Transcurridas diecisiete jornadas de la Segunda Federación, la plantilla -por rendimiento y uso- se ha quedado escasa para defender la categoría, si se tiene en cuenta que se encuentra en posiciones de descenso a Tercera División -tema tabú, pero que, de abordarse, solo encontraría la palabra ‘catástrofe’ como sinónimo-, alejada del nivel individual y colectivo que cabe desear. A esto hay que añadir que, durante el primer tramo de temporada, Javi Baraja apenas ha contado, ya fuera por decisión técnica o por lesión, con varios integrantes de su plantilla.

Una plantilla que se queda corta
Así, a estas alturas, y sin contar a Hugo Wauthier, portero suplente de Álvaro de Pablo, seis futbolistas están por debajo del 25% de los minutos disputados hasta ahora.
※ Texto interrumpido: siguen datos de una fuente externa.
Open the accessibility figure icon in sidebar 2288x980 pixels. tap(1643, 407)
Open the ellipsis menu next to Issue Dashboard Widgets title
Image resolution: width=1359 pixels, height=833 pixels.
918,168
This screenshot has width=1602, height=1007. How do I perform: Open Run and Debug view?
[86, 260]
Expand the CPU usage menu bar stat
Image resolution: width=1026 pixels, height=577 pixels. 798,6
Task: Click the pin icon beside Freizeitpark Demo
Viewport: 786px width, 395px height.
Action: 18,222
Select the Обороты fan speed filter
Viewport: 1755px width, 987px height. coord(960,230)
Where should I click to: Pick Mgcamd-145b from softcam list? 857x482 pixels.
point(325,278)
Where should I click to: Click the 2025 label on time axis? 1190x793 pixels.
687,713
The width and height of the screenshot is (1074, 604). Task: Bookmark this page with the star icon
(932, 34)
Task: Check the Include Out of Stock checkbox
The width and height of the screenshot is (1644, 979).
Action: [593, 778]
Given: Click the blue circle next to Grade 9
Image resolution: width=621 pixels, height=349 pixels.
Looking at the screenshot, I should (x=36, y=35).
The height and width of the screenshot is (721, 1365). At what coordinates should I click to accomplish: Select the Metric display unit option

Sea por problemas físicos, como los que han tenido a Yago Rodríguez o a Platero fuera del equipo, o porque Baraja ha escogido de manera más habitual a otros, como les ha sucedido a Murcia, Flores, Yago San Miguel y Sergio Neira, la realidad es que el fondo de armario del filial apenas ha aportado en minutos y rendimiento, lo que, sumado a la juventud de estas piezas, podría hacer que la catarsis empezase por ahí… lo que podría ser hasta aconsejable con esos jóvenes.
Y es que, aunque la apuesta por la generación del 2006 se entendió, después de su histórica clasificación para la última Copa del Rey Juvenil, el transcurso de la campaña y la mayor experiencia de la mayoría de sus rivales le está pasando factura a un Promesas que, por momentos, tampoco ha podido disponer de algunas piezas clave como Koke, Hugo San, Xavi Moreno o Aranda, en dinámica del primer equipo y con poca participación en él. Si bien su rol sigue siendo ese, importante (obviamente, salvo el cedido Moreno), elevar la competitividad interna se antoja fundamental a estas alturas.

¿Pero qué fichar?
Llegados a este punto, la pregunta que cabe hacerse es qué perfil de jugador debería reforzar el Promesas. Y si bien podría parecer un retorno al pasado, o desdecirse de la política implantada en los últimos tiempos, dar alguna herramienta al entrenador que tenga una mayor experiencia que las menos usadas o las que puedan salir es una opción que no debería descartarse a la ligera. No se trataría necesariamente dar marcha atrás en la senda iniciada; sería, más bien, una forma de complementar a los futbolistas a los que se les ha concedido tanto crédito y confianza.
Devolviendo la pelota a la planta noble, sucede que esto cuesta dinero, uno que hay que estar dispuestos a emplear. Como quiera que el margen salarial que el Real Valladolid maneja no es mucho, o no lo era hasta que salió Javi Sánchez, al menos, como ese retrato robot, no es una cuestión menor. Merece la pena, sin embargo, analizar en profundidad la situación y, sin mermar en demasía la capacidad de reforzar el primer equipo, emplear más mimbres a un Promesas al que, duele decirlo, hasta la fecha, y con lo puesto, no le ha dado para defender la categoría en Segunda Federación.